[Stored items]
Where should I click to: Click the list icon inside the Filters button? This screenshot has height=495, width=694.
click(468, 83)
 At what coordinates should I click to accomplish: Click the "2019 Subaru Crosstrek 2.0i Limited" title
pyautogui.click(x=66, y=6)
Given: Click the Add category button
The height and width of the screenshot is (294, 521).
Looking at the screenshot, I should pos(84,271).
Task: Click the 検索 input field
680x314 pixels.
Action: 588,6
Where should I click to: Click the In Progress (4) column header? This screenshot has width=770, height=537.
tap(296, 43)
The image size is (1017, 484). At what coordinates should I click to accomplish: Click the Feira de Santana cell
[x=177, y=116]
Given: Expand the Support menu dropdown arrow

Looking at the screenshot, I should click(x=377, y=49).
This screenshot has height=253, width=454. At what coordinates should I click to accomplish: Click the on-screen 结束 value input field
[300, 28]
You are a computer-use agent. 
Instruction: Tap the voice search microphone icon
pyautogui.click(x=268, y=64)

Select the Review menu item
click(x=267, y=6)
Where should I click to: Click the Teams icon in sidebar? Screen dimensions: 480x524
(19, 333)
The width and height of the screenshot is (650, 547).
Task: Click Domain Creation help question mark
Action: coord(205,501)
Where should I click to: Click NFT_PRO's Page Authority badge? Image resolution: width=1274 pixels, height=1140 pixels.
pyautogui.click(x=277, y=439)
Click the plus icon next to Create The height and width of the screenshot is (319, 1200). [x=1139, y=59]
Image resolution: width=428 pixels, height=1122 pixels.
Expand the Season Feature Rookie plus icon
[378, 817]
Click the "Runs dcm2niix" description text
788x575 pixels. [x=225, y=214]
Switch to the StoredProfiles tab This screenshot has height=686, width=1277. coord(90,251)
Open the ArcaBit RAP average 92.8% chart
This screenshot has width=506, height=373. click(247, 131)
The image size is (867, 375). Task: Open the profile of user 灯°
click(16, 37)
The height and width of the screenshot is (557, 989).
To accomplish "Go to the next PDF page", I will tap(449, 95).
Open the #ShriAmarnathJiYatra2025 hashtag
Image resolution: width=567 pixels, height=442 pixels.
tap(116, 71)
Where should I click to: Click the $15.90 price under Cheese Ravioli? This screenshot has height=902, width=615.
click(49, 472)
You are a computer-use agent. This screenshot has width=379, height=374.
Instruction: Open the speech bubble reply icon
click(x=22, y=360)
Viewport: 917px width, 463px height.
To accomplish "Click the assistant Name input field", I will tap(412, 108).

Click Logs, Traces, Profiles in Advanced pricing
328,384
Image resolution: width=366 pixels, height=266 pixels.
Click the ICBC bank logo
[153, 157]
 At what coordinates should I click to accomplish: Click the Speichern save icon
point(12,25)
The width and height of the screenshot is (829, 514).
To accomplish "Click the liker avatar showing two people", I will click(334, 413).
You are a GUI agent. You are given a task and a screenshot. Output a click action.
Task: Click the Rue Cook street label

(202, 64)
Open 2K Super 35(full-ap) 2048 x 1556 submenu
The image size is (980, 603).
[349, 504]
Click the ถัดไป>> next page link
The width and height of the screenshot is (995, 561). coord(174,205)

## TASK
Reproduce all of the entries verbatim.

## EXPECTED ANSWER
Where should I click to: Click the list icon inside the Filters button? This screenshot has height=495, width=694.
click(468, 83)
 At what coordinates should I click to accomplish: Click the "2019 Subaru Crosstrek 2.0i Limited" title
pyautogui.click(x=66, y=6)
Given: Click the Add category button
The height and width of the screenshot is (294, 521).
Looking at the screenshot, I should pos(84,271).
Task: Click the 検索 input field
680x314 pixels.
Action: 588,6
Where should I click to: Click the In Progress (4) column header? This screenshot has width=770, height=537.
tap(296, 43)
The image size is (1017, 484). At what coordinates should I click to accomplish: Click the Feira de Santana cell
[x=177, y=116]
Given: Expand the Support menu dropdown arrow

Looking at the screenshot, I should click(x=377, y=49).
This screenshot has height=253, width=454. At what coordinates should I click to accomplish: Click the on-screen 结束 value input field
[300, 28]
You are a computer-use agent. 
Instruction: Tap the voice search microphone icon
pyautogui.click(x=268, y=64)

Select the Review menu item
click(x=267, y=6)
Where should I click to: Click the Teams icon in sidebar? Screen dimensions: 480x524
(19, 333)
The width and height of the screenshot is (650, 547).
Task: Click Domain Creation help question mark
Action: coord(205,501)
Where should I click to: Click NFT_PRO's Page Authority badge? Image resolution: width=1274 pixels, height=1140 pixels.
pyautogui.click(x=277, y=439)
Click the plus icon next to Create The height and width of the screenshot is (319, 1200). [x=1139, y=59]
Image resolution: width=428 pixels, height=1122 pixels.
Expand the Season Feature Rookie plus icon
[378, 817]
Click the "Runs dcm2niix" description text
788x575 pixels. [x=225, y=214]
Switch to the StoredProfiles tab This screenshot has height=686, width=1277. coord(90,251)
Open the ArcaBit RAP average 92.8% chart
This screenshot has width=506, height=373. click(247, 131)
The image size is (867, 375). Task: Open the profile of user 灯°
click(16, 37)
The height and width of the screenshot is (557, 989).
To accomplish "Go to the next PDF page", I will tap(449, 95).
Open the #ShriAmarnathJiYatra2025 hashtag
Image resolution: width=567 pixels, height=442 pixels.
tap(116, 71)
Where should I click to: Click the $15.90 price under Cheese Ravioli? This screenshot has height=902, width=615.
click(49, 472)
You are a computer-use agent. This screenshot has width=379, height=374.
Instruction: Open the speech bubble reply icon
click(x=22, y=360)
Viewport: 917px width, 463px height.
To accomplish "Click the assistant Name input field", I will tap(412, 108).

Click Logs, Traces, Profiles in Advanced pricing
328,384
Image resolution: width=366 pixels, height=266 pixels.
Click the ICBC bank logo
[153, 157]
 At what coordinates should I click to accomplish: Click the Speichern save icon
point(12,25)
The width and height of the screenshot is (829, 514).
To accomplish "Click the liker avatar showing two people", I will click(334, 413).
You are a GUI agent. You are given a task and a screenshot. Output a click action.
Task: Click the Rue Cook street label

(202, 64)
Open 2K Super 35(full-ap) 2048 x 1556 submenu
The image size is (980, 603).
[349, 504]
Click the ถัดไป>> next page link
The width and height of the screenshot is (995, 561). coord(174,205)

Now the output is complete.